───── The data

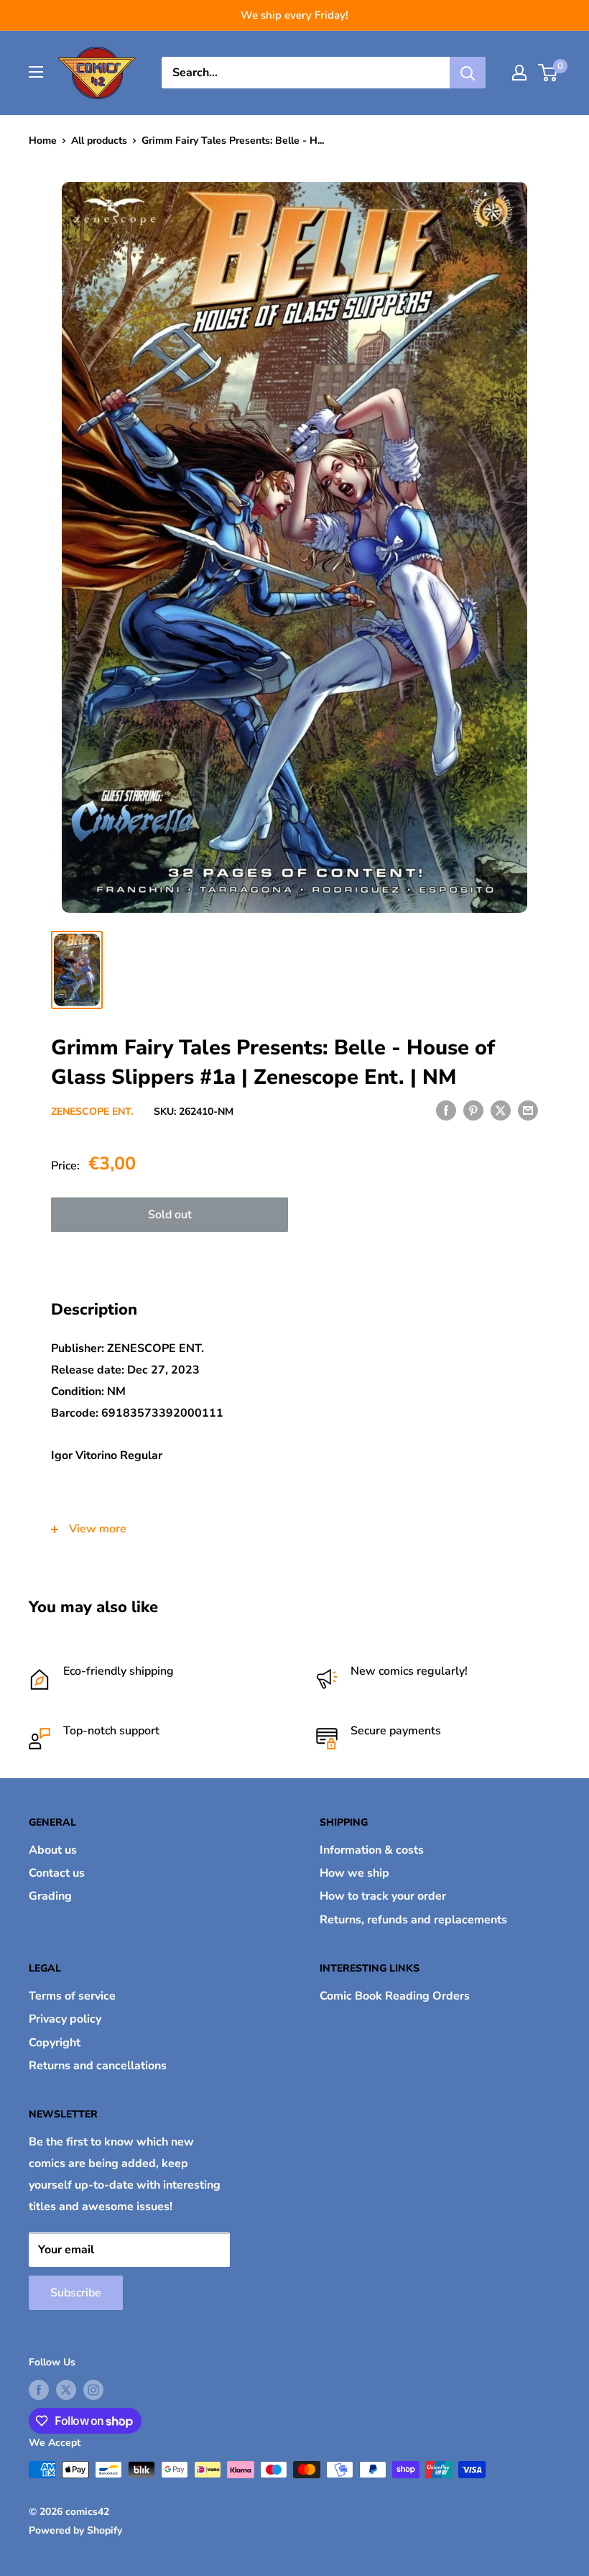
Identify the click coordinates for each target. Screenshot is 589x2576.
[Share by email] (528, 1110)
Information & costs (372, 1850)
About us (53, 1850)
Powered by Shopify (75, 2530)
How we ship (354, 1873)
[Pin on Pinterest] (473, 1110)
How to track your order (383, 1896)
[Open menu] (36, 72)
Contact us (57, 1873)
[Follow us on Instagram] (93, 2390)
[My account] (519, 72)
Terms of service (72, 1996)
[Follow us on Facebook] (39, 2390)
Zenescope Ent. (92, 1111)
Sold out (170, 1215)
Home (43, 140)
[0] (548, 72)
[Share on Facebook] (446, 1110)
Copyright (54, 2043)
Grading (50, 1896)
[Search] (468, 72)
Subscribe (75, 2293)
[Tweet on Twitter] (501, 1110)
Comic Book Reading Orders (395, 1996)
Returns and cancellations (98, 2066)
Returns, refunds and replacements (413, 1920)
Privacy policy (65, 2019)
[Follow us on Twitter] (66, 2390)
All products (99, 140)
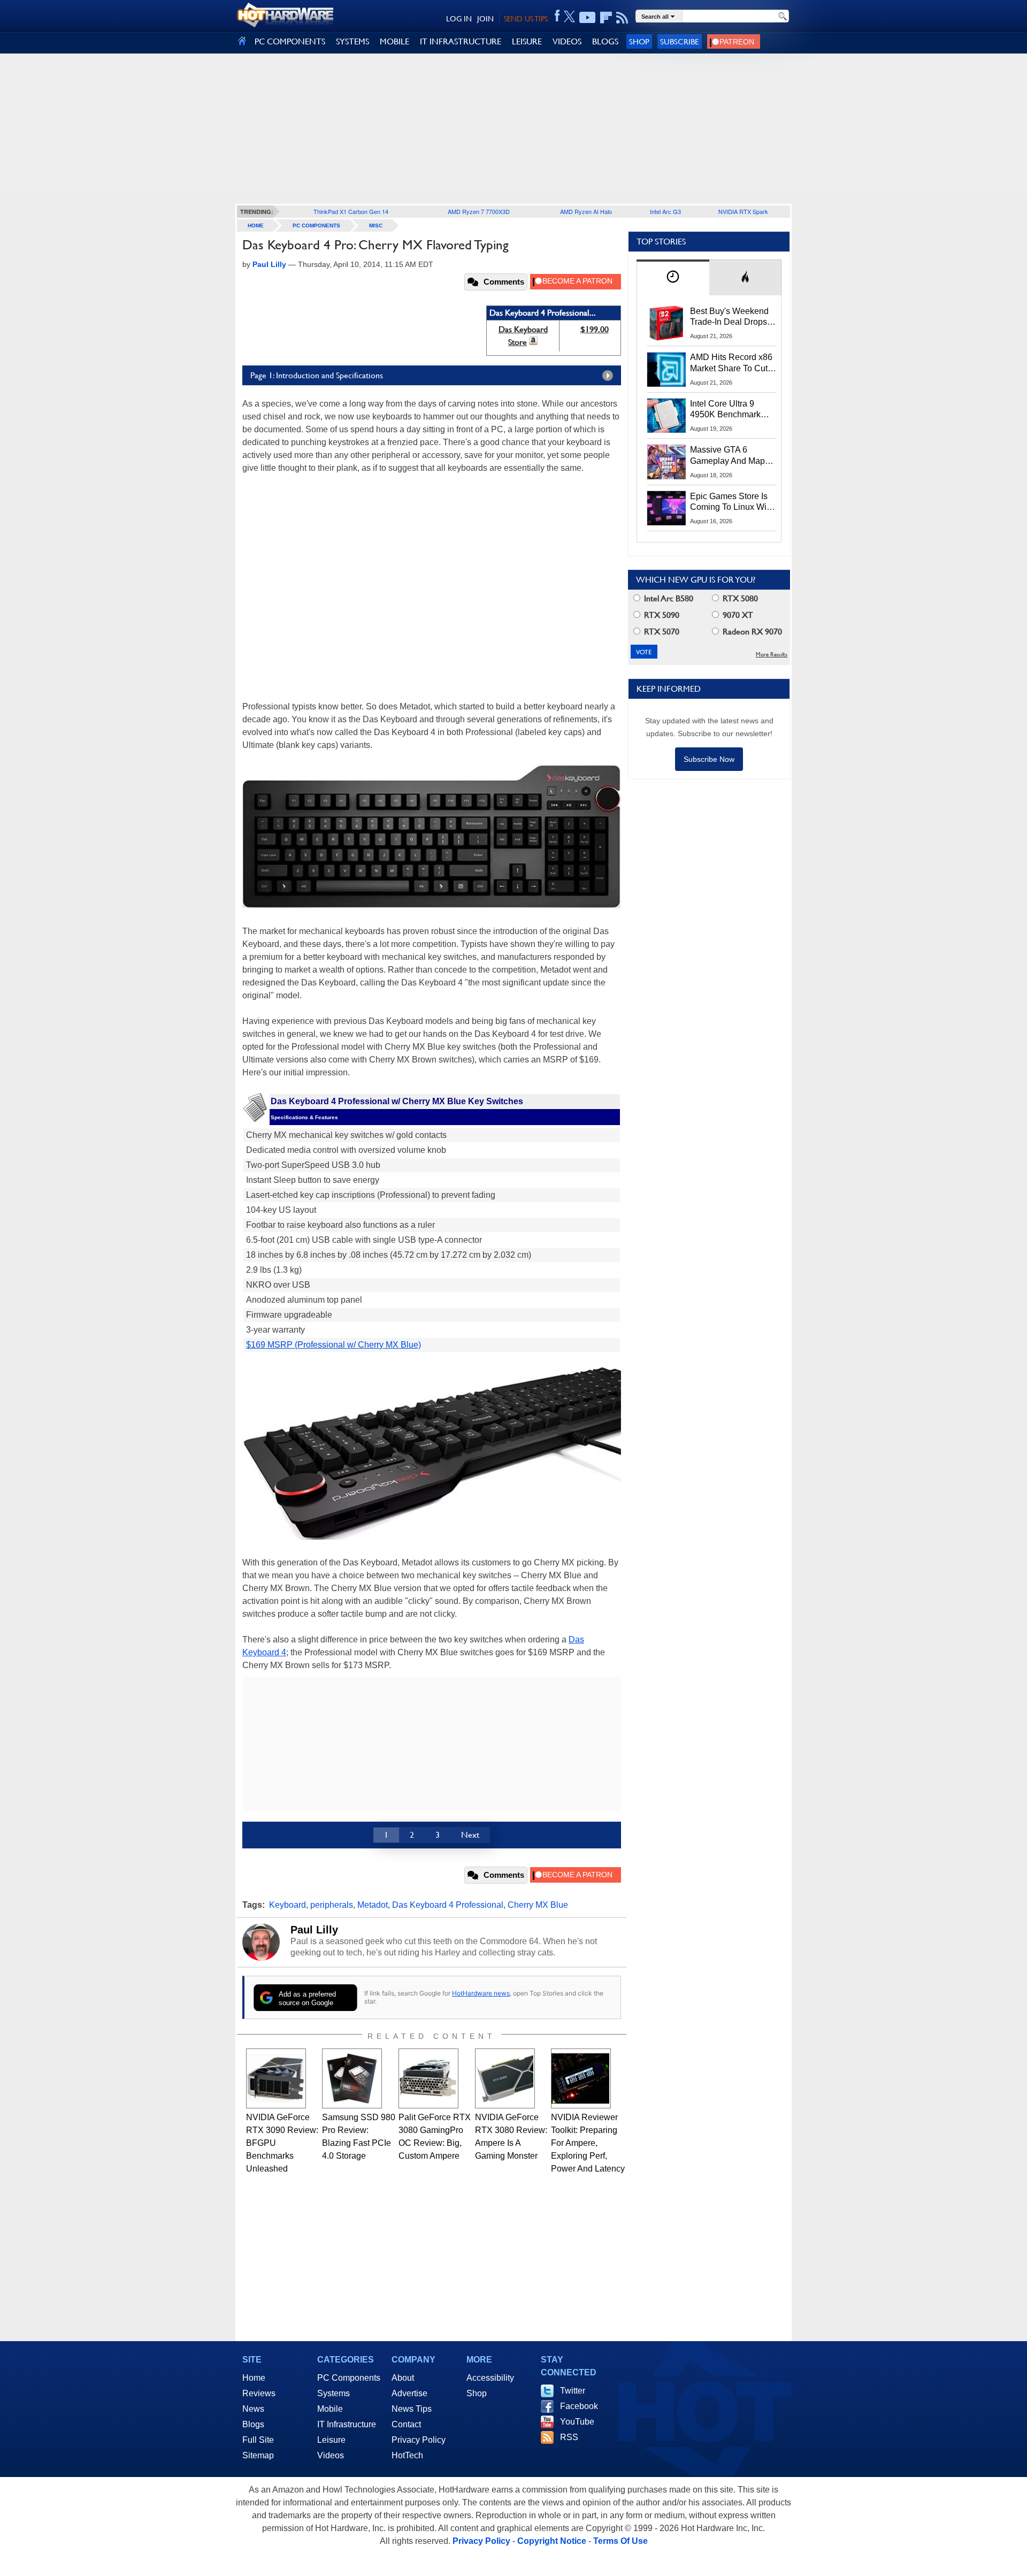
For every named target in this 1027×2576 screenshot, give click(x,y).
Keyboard (287, 1904)
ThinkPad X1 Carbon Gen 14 (350, 211)
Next (470, 1835)
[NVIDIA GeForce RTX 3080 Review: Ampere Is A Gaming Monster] (505, 2078)
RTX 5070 (660, 631)
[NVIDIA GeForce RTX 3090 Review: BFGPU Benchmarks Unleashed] (276, 2078)
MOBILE (394, 41)
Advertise (409, 2393)
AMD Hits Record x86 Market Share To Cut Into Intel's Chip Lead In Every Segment (731, 363)
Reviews (258, 2393)
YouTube (577, 2421)
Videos (330, 2455)
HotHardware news (481, 1993)
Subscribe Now (709, 759)
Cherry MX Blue (538, 1904)
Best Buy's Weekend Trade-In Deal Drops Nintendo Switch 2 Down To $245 (729, 317)
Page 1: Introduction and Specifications (316, 375)
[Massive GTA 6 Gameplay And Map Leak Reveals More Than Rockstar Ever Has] (666, 462)
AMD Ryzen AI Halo (586, 211)
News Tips (412, 2408)
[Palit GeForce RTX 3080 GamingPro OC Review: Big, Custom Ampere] (428, 2078)
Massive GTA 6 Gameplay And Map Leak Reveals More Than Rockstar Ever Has (727, 456)
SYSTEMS (352, 41)
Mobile (330, 2408)
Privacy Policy (419, 2439)
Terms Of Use (620, 2541)
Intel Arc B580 (667, 598)
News (253, 2408)
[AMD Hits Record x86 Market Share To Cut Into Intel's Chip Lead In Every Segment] (666, 369)
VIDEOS (567, 41)
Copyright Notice (551, 2541)
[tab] (673, 277)
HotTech (407, 2455)
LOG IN (459, 18)
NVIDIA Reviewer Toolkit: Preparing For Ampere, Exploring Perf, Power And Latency (588, 2143)
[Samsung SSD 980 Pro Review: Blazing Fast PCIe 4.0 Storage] (352, 2078)
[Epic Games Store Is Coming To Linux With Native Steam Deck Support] (666, 508)
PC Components (316, 225)
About (403, 2377)
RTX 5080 (739, 598)
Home (253, 2377)
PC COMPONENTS (290, 41)
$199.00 (594, 329)
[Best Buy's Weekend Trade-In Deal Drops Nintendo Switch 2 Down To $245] (666, 323)
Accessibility (490, 2377)
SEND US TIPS (526, 18)
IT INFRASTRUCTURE (460, 41)
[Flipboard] (606, 18)
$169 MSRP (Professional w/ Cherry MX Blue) (333, 1344)
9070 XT (737, 615)
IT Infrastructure (346, 2424)
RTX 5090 (660, 615)
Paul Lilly (314, 1930)
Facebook (579, 2406)
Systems (333, 2393)
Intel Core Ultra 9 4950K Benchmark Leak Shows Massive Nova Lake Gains (730, 410)
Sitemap (258, 2455)
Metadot (372, 1904)
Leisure (331, 2439)
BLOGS (605, 41)
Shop (639, 41)
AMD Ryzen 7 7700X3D (479, 211)
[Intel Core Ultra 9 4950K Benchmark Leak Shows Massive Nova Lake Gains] (666, 416)
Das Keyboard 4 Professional (447, 1904)
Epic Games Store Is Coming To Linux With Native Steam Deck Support (731, 502)
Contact (406, 2424)
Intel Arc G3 (665, 211)
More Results (771, 654)
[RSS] (622, 18)
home (256, 225)
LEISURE (527, 41)
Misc (375, 225)
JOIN (485, 18)
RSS (569, 2437)
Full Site (258, 2439)
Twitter (572, 2390)
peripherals (331, 1904)
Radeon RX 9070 (751, 631)
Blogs (253, 2424)
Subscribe (679, 41)
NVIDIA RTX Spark (743, 211)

──────────

* **Prompt**
Each line containing "Core" belongs in the answer; pick these out of the material and copy them.

* **Task result**
Intel Core Ultra 9 4950K Benchmark Leak Shows Massive Nova Lake Gains (730, 410)
[Intel Core Ultra 9 4950K Benchmark Leak Shows Massive Nova Lake Gains] (666, 416)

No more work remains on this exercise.